Gijón, J. E. C.
Después del sibilino aviso que dio ayer el máximo accionista, José Fernández, y los buenos movimientos del consejo que preside Manuel Vega-Arango, todo indica que Mate Bilic se va a sentar a negociar la renovación como le pide el Sporting. En el caso de Míchel, parece que hasta el lunes no habrá movimiento del Birmingham por insistir en la compra, pese a que el jugador es muy del agrado del manager y entrenador McLeish, aunque también el Sporting le quiere renovar y mejorar su contrato.

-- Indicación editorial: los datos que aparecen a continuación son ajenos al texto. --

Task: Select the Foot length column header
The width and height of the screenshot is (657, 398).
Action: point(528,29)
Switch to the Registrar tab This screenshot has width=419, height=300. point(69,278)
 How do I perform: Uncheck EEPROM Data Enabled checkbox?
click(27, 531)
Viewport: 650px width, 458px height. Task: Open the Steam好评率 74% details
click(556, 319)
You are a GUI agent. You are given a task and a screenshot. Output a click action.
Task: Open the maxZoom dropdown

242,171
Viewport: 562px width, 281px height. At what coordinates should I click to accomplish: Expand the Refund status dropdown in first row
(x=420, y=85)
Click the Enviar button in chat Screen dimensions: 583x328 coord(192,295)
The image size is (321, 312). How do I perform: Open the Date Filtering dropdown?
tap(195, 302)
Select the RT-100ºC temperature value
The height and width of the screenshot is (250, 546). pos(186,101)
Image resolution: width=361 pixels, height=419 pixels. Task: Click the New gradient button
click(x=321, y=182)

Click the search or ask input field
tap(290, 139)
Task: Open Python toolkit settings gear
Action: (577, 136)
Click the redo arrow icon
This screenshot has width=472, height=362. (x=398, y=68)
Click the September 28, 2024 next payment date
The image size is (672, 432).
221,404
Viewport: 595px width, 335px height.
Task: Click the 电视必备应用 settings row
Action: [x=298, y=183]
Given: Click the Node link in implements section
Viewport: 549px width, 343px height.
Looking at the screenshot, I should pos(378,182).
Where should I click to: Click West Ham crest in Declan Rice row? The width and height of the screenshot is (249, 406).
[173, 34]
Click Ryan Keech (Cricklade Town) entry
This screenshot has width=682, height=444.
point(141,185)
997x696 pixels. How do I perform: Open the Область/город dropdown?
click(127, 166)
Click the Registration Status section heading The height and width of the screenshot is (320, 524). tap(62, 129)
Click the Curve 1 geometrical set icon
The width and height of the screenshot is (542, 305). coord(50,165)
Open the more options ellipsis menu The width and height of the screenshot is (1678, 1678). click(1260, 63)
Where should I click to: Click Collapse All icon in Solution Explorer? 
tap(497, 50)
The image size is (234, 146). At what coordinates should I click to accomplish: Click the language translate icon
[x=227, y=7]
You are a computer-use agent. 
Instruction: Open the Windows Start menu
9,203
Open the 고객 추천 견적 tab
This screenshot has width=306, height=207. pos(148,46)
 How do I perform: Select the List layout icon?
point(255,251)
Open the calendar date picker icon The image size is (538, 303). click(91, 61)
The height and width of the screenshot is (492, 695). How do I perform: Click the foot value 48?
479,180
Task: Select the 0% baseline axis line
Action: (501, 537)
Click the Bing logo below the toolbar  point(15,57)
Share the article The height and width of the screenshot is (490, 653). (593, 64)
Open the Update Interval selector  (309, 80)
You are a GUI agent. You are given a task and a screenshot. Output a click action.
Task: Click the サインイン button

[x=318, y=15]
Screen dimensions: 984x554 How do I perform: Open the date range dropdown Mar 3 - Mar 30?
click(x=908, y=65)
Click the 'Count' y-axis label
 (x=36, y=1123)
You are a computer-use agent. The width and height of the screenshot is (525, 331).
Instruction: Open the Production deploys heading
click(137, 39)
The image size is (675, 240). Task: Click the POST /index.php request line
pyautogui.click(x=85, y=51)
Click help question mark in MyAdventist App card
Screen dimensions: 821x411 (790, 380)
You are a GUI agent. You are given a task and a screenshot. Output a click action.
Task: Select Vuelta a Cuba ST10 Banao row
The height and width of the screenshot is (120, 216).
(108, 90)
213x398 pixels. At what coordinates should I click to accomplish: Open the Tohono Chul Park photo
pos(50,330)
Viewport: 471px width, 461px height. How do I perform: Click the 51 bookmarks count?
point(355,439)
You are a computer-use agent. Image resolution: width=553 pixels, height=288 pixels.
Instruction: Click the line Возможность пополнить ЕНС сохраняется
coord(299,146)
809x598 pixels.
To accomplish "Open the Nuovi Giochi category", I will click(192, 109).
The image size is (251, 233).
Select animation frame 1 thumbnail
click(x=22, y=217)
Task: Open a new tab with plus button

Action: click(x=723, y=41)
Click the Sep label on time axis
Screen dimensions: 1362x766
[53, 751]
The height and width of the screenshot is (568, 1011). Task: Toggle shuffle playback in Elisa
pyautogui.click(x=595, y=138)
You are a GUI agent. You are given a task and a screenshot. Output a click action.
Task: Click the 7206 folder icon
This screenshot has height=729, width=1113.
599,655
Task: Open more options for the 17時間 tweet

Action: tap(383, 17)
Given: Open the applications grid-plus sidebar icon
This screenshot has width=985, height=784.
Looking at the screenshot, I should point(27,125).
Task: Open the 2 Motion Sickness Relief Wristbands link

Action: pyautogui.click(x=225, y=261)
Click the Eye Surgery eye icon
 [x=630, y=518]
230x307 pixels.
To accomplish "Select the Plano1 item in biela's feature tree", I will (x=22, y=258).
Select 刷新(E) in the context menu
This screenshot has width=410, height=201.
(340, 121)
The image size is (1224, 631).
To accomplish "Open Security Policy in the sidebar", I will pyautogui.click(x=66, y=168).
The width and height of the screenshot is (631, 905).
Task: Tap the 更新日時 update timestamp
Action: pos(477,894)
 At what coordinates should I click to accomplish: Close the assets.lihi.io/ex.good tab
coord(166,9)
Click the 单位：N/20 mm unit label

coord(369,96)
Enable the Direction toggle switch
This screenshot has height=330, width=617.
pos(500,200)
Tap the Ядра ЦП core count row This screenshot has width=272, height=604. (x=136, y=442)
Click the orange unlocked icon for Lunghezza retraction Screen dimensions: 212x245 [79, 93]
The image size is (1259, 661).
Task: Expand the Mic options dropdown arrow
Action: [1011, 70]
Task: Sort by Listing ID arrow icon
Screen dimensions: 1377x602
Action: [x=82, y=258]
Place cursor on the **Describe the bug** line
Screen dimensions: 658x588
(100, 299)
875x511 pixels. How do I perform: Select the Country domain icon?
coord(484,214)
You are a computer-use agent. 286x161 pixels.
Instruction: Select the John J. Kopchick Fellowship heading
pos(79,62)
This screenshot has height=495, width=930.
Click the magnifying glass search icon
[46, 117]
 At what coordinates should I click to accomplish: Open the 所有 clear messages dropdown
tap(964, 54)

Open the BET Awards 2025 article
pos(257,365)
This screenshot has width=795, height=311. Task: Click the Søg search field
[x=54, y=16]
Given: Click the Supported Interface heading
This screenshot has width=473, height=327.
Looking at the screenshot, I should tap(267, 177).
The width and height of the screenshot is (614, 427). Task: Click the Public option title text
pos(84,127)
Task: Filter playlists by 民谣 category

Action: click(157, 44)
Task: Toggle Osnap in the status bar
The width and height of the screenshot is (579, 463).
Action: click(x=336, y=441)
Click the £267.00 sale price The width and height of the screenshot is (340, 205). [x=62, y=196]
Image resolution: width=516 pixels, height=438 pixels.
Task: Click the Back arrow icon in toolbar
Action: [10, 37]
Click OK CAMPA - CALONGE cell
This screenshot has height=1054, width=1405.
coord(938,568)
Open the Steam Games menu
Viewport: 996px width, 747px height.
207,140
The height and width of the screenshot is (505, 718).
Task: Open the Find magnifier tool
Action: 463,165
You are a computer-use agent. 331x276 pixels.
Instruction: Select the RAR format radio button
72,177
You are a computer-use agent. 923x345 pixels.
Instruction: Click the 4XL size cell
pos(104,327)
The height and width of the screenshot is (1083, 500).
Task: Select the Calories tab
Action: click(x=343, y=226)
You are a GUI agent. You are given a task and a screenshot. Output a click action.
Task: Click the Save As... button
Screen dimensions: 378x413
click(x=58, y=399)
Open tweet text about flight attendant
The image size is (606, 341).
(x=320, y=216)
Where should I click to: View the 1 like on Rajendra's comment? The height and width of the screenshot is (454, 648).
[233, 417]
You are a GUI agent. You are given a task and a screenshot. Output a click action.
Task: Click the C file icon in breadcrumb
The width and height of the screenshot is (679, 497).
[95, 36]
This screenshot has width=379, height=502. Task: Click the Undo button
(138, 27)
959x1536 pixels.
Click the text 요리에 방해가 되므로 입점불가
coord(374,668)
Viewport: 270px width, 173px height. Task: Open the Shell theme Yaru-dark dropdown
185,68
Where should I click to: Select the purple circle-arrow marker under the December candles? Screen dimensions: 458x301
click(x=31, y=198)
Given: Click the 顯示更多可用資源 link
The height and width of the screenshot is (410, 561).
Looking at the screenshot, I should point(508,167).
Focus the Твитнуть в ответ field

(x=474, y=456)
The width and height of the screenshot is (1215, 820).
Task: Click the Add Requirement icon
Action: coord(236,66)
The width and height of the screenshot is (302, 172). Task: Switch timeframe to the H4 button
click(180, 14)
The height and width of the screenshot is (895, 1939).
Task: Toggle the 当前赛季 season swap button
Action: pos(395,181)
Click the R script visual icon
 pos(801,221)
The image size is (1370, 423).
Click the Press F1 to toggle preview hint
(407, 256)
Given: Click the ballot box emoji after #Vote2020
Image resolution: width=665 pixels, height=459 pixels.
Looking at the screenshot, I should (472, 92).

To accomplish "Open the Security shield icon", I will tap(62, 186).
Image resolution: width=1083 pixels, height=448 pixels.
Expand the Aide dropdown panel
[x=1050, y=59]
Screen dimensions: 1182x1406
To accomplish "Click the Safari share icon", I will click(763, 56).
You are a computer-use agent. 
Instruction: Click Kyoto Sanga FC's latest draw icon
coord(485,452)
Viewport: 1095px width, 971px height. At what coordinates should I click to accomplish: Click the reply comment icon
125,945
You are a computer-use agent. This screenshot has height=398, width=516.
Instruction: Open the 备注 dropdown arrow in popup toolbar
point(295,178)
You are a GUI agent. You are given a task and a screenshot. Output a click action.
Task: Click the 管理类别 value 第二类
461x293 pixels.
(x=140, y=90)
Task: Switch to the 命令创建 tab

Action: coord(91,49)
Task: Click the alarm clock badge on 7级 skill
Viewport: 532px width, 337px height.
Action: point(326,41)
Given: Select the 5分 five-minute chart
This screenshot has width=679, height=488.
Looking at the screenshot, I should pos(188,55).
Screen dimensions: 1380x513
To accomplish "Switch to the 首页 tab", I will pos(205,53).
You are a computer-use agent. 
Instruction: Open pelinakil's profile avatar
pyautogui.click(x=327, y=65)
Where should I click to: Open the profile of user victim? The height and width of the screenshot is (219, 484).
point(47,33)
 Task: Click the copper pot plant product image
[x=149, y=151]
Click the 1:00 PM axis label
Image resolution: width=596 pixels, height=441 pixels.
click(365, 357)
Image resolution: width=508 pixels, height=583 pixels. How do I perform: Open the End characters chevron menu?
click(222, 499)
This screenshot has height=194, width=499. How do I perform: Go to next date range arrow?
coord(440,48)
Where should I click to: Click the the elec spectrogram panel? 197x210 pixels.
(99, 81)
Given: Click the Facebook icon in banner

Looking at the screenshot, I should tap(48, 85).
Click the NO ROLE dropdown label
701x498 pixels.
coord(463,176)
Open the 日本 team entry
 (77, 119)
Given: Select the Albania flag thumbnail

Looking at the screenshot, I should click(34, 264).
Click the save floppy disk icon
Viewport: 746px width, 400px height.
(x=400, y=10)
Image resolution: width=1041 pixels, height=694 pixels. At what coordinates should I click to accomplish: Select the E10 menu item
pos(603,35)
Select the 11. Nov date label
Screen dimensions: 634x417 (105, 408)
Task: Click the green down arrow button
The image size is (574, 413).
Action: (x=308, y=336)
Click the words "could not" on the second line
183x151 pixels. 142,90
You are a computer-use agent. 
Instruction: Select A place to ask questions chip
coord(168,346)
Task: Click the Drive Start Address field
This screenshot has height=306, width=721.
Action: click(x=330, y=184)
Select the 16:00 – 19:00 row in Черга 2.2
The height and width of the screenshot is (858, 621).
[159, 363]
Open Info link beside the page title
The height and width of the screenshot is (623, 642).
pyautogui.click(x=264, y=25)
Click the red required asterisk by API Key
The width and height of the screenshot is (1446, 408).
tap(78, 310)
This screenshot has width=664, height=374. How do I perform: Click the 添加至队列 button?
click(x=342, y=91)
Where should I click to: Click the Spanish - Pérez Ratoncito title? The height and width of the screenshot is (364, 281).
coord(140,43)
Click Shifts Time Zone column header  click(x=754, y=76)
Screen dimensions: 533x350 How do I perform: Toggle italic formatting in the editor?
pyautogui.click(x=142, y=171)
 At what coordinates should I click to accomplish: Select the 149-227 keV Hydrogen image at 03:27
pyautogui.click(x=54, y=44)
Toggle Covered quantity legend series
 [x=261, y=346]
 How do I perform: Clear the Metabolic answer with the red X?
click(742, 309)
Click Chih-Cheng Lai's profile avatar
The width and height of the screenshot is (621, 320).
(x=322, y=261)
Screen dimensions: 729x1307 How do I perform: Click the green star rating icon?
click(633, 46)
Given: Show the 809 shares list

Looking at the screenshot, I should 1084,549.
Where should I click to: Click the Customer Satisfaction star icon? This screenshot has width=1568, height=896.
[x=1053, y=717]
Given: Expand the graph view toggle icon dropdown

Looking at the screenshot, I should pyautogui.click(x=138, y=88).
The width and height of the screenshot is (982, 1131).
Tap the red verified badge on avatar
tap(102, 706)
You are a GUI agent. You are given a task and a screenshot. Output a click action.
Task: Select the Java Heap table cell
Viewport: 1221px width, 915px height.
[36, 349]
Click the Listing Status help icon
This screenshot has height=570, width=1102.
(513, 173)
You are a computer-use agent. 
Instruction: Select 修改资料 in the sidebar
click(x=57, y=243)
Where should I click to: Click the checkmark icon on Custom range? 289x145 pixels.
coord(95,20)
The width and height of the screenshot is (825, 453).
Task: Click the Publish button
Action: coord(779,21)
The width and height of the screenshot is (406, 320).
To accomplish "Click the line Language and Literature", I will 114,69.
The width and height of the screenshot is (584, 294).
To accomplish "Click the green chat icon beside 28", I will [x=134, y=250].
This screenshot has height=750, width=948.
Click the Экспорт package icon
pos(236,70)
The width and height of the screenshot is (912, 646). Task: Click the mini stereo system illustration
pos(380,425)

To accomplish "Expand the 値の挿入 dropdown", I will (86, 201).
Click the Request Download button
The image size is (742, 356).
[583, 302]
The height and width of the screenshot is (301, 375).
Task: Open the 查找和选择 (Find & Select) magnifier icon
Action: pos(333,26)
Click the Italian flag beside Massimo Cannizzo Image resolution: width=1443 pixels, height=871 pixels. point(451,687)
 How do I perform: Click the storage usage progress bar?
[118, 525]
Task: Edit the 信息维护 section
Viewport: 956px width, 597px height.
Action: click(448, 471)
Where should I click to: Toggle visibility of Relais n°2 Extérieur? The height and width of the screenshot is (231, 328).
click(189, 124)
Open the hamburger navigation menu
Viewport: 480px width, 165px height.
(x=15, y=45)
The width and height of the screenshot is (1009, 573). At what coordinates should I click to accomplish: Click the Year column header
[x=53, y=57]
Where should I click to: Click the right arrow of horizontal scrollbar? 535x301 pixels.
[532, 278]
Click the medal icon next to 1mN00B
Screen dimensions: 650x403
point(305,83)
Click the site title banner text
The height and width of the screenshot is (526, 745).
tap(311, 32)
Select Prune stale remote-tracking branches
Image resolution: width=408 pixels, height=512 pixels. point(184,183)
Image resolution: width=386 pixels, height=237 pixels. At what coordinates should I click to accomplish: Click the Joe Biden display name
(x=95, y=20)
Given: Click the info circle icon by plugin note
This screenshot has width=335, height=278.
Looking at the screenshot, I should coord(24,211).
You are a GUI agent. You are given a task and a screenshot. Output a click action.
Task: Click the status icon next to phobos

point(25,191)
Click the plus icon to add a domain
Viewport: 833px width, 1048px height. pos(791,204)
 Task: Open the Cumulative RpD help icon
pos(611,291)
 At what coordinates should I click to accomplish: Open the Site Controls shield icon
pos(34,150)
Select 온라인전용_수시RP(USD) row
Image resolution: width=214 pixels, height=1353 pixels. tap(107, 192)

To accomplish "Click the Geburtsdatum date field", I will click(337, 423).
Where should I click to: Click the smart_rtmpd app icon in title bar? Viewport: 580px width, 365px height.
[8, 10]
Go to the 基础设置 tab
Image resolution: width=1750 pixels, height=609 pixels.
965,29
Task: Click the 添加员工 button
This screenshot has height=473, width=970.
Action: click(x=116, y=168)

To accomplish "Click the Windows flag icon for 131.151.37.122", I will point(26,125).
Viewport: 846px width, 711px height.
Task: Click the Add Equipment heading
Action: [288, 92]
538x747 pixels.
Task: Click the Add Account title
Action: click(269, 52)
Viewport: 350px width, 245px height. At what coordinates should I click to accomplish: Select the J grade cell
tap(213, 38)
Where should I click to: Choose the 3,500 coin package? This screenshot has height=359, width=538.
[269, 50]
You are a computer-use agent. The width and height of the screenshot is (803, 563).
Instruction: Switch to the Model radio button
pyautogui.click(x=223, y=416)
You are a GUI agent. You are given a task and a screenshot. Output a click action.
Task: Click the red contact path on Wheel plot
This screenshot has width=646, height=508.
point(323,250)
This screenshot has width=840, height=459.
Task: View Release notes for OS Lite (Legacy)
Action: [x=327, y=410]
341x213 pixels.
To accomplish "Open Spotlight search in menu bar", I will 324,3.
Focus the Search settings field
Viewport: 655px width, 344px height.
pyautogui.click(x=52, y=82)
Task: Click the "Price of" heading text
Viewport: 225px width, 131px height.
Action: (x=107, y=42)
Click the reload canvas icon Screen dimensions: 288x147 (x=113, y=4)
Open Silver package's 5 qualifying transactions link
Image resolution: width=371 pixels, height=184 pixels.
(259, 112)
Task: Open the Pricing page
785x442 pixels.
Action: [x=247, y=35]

La realidad es que el equipo Al-Wahda, que no disputa una Liga competente, pretendía un fichaje de la Liga española, considerada por muchos la mejor del mundo, para llamar la atención en los Emiratos Árabes. Un entrenador austriaco que entrenó al Rapid de Viena antes de llegar allí Bilic fue quien pidió al croata porque sabe cómo juega y conoce su profesionalidad, y más después de haber marcado 14 goles en España. De ahí vino esa oferta «mareante» para el delantero, de 1,2 millones de euros netos, más casa, coche y primas por objetivos. Pero Bilic también, tras la euforia del momento, valora mucho su calidad de vida y la de su familia en Gijón; y como el Sporting le ofrece sentarse a renovar, tiene confianza en que el club hará un esfuerzo máximo para compensar su fidelidad.
Todos estos planteamientos se vendrían abajo si al final el Al-Wahda pone sobre la mesa los tres millones de la cláusula de rescisión del croata y no sólo los dos que ofreció. En ese caso el traspaso sería inevitable.
En cuanto a Míchel, el jugador está afectado por un protagonismo que no buscó y se intenta centrar en rendir al máximo con el Sporting. Otra cosa es que el técnico McLeish le haga llegar mensajes de que en la Liga inglesa haría un gran papel con su juego de pases largos y se promocionaría mucho más.